Thomas MacNutt, a Scot, was the first Speaker of the Saskatchewan Legislature.
Saskatchewan Archives Board R-B559

The settlement of people of Scottish origin in Saskatchewan dates back more than two centuries to the Fur Trade. Scots headed not only the North West Company, but also the rival McLeod and Co., and they played a prominent role in the Hudson’s Bay Company, which recruited personnel from the Orkney Islands and from Lewis in the Outer Hebrides. Many Scots involved in the fur trade as managers, factors, traders, and explorers took Native wives, with the result that many Métis were partly of Scottish origin and Scottish surnames became frequent among Native Indians and Métis. The Scottish influence on Native and Métis culture was further reflected in music (fiddle music and reels) and food (bannock). When Thomas Douglas, Earl of Selkirk, established a large settlement of Highland Scots north of Winnipeg in 1811, within five years these settlers were confronted by Métis led by Cuthbert Grant, who was partly of Scottish origin himself. Several decades later, it was William MacTavish who advised the Métis to form their own “provisional government” in Manitoba in 1869. Scots settled at Prince Albert as early as 1866; their settlement spread west and south into the MacDowall and Roddick areas. Métis partly of Scottish origin again played a role in the North-West Resistance in Saskatchewan in 1885; yet it was another Scottish-Canadian, Prime Minister Sir John A. Macdonald, who sent Canadian troops westward to quell this rebellion.
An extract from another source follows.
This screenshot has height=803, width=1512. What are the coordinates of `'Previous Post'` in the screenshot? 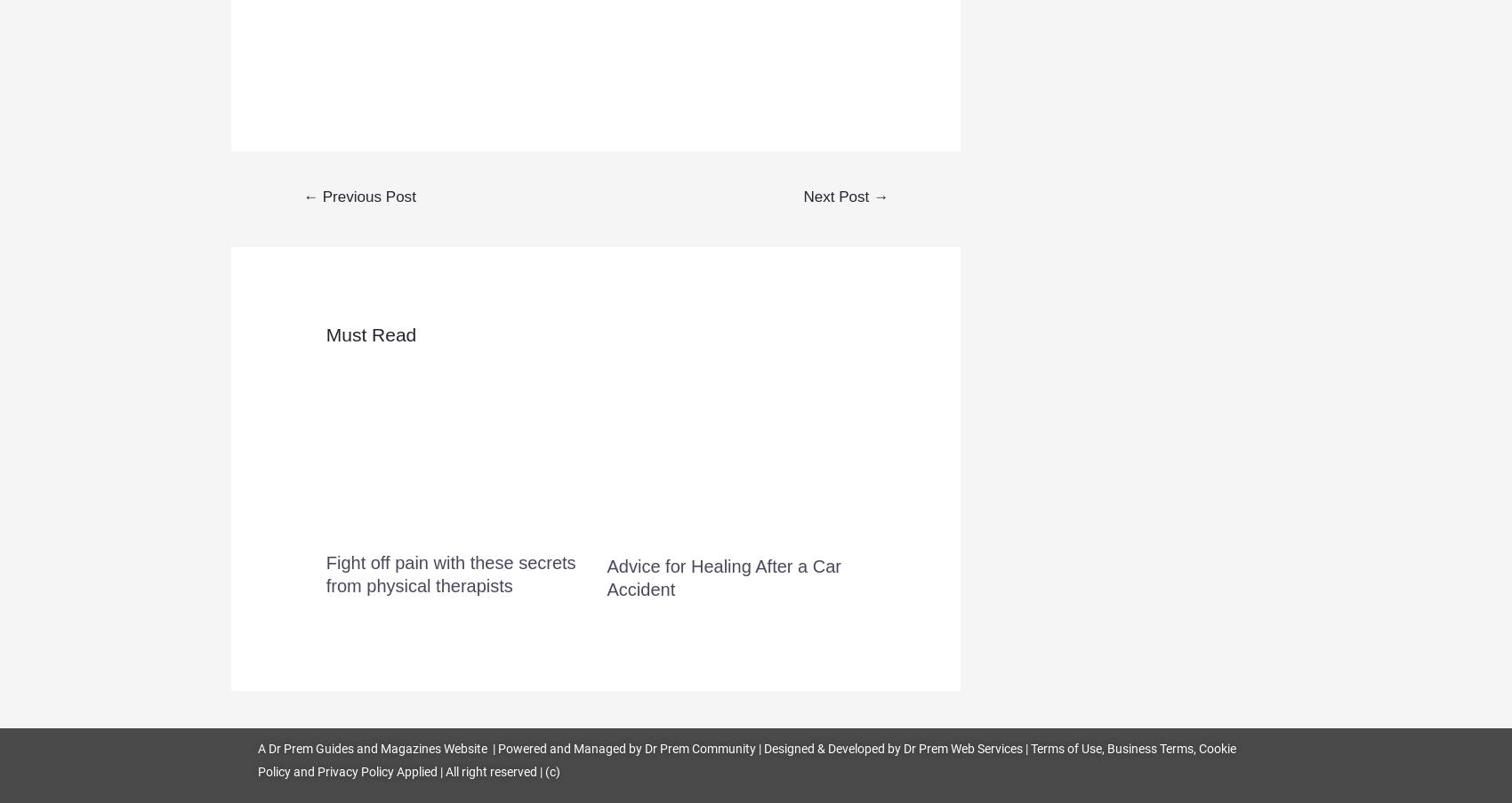 It's located at (366, 196).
Gaelic-speaking crofters who had been considered “surplus population” in the Highlands and Outer Hebrides during the Highland Clearances were sent to the Saskatchewan prairies during the 1880s. In 1883–84, inspired by the philanthropic effects of Lady Cathcart, nearly 300 crofters settled the St. Andrew’s and Benbecula Colonies near Moosomin and Wapella. Then in 1888 seventy-nine crofter families from Lewis settled forty-two homesteads around Dunrea, north of Killarney and west of Pelican Lake, in the District of Turtle Mountain, Manitoba, and from Harris twenty-seven homesteads around Hilton, north of Pelican Lake, in the District of Argyle. The following year another wave of forty-nine crofter families (252 persons) arrived under the auspices of the Imperial Colonization Board and settled fifty-six homesteads in the Lothian Colony around Dunleath, Stornoway, and Kessock, north of Saltcoats, as well as sixteen homesteads in the King Colony west of Saltcoats. While the Pelican Lake settlements succeeded, the Saltcoats colonies had essentially failed by 1900 due to adverse climatic conditions, and many of the settlers had scattered.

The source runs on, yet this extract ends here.